Tuesday, January 19, 2016

Traveling to Singapore

Katie and I left our home on the Olympic Peninsula on Tuesday, spent the night in Seattle at my sister’s, and on Wednesday caught a flight to Singapore. With layovers in San Francisco and Tokyo, we arrived thirty six hours later, with sore butts, sore backs and muddled brains. It was dark when we left and traveling away from the sun made it the longest night of our lives. I don't know how many time zones we crossed, but we lost track of the day and time and felt like we had entered the Twilight Zone.

I’d like to say the plane trip wasn’t bad, but I’d be lying. At times it wasn’t bad, but mostly it was a slow deliberate form of torture. We flew Japan Air on the last two legs of the journey and had been told that the food was good, it wasn’t, and that the seating was more comfortable than that of other airlines’, but it was just barely.

The stewardesses were all young, pretty, soft spoken and extremely gracious and helpful. Women’s lib has obviously not influenced the hiring practices of the Japanese airline industry and I’m alright with that.

On the seats in front of us were video screens with a modest choice of movies.

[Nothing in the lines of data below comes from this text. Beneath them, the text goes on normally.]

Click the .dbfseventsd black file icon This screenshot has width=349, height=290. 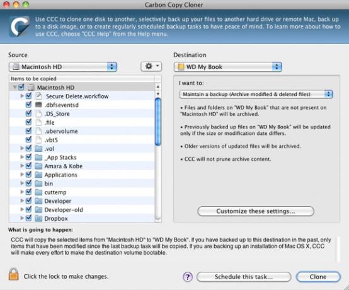click(x=38, y=105)
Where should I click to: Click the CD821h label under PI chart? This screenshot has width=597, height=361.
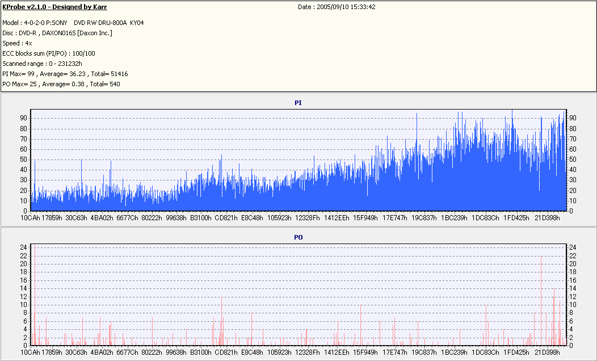[226, 218]
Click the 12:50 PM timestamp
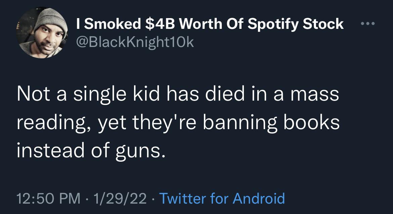This screenshot has height=214, width=393. tap(48, 198)
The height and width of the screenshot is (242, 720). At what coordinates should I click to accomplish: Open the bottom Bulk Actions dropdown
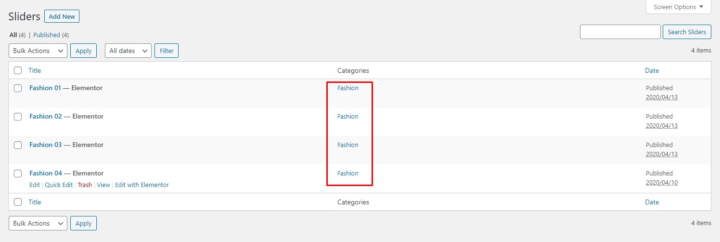[38, 223]
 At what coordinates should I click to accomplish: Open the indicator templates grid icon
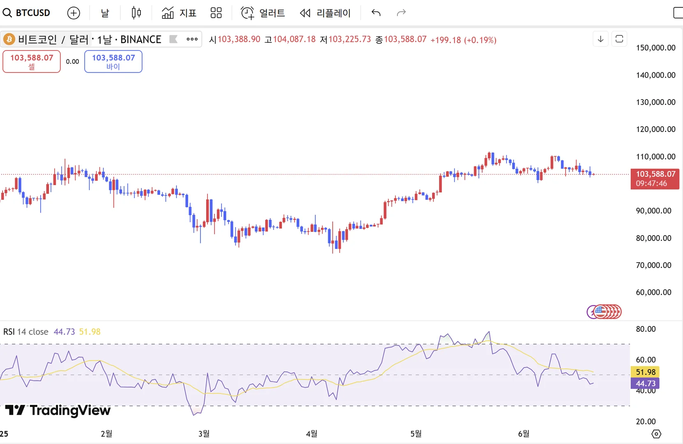tap(216, 13)
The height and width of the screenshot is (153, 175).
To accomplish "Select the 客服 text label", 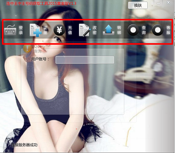I will pos(168,30).
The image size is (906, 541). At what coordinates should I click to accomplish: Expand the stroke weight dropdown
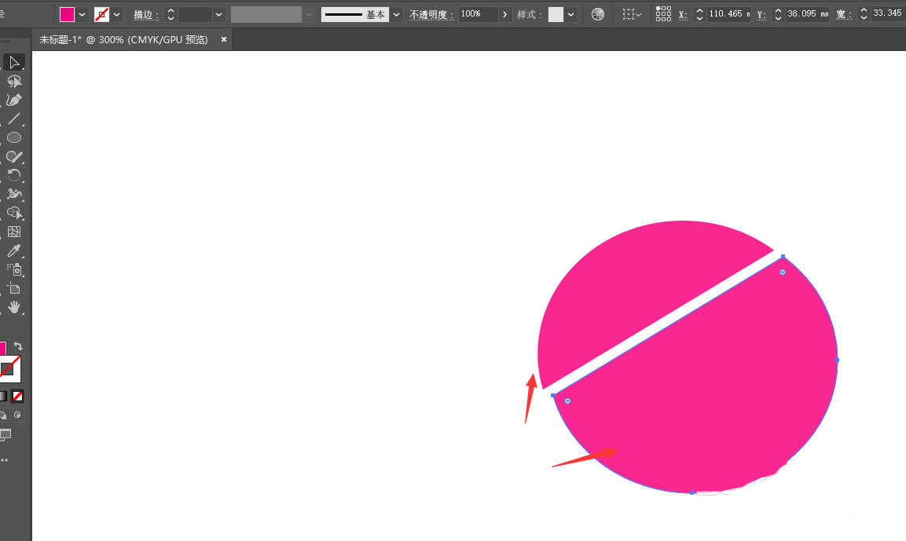point(218,14)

I watched “The Intern”, with Robert De Niro and Anne Hathaway, not a great movie, but I enjoyed it (I’ll watch De Niro in anything), “Jurassic World” a silly, predictable movie with good special effects, and “Black Mass” a disturbing movie with Johnny Depp as Whitey Bulger, and the better of the three movies. The movies were about two hours each which left an endless amount of time for reading, trying to get comfortable, trying to sleep and trying not to look at my watch.  

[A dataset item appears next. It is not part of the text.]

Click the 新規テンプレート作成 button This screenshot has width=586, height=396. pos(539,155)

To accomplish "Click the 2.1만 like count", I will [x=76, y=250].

During the longest leg of the flight, between San Francisco and Tokyo, I was stuck in the middle seat with Katie by the window and in the aisle seat, a guy who put a black mask over his eyes and slept the whole time. When Katie or I had to pee, which is often at our age, especially with the helpful stewardesses supplying us with plenty of water and soft drinks so that we didn’t get dehydrated or throw an embolus, I had to wake him from a deep sleep, wait while he pulled off the mask and stood up in the aisle. And when we returned, Rip van Winkle was again sound asleep with his mask on.

Our longest layover was in Tokyo. For five hours we wandered around the airport, sat in a variety of places and ate Japanese food, which was delicious. We were both happy to be off the plane. We couldn’t figure out why so many Japanese people were wearing surgical masks. Is the Avian flu back and should we be avoiding them or are they afraid we are sick and they’re trying to avoid us? A lot of young school girls had them on. I can’t stand having a mask over my face, but that’s just me. I’ll take my chances.
Peter, Katie’s son, met us at the Singapore airport and took us on a wild ride nearly the entire width of the city/state/country. People drive on the wrong side of the road here and zillions of motorbikes dart in and out of traffic.   

But we made it to Peter’s home where his wife, Nani, and son, Christopher, welcomed us. We ate a wonderful meal Nani had prepared, fell into bed in their guest room, and slept.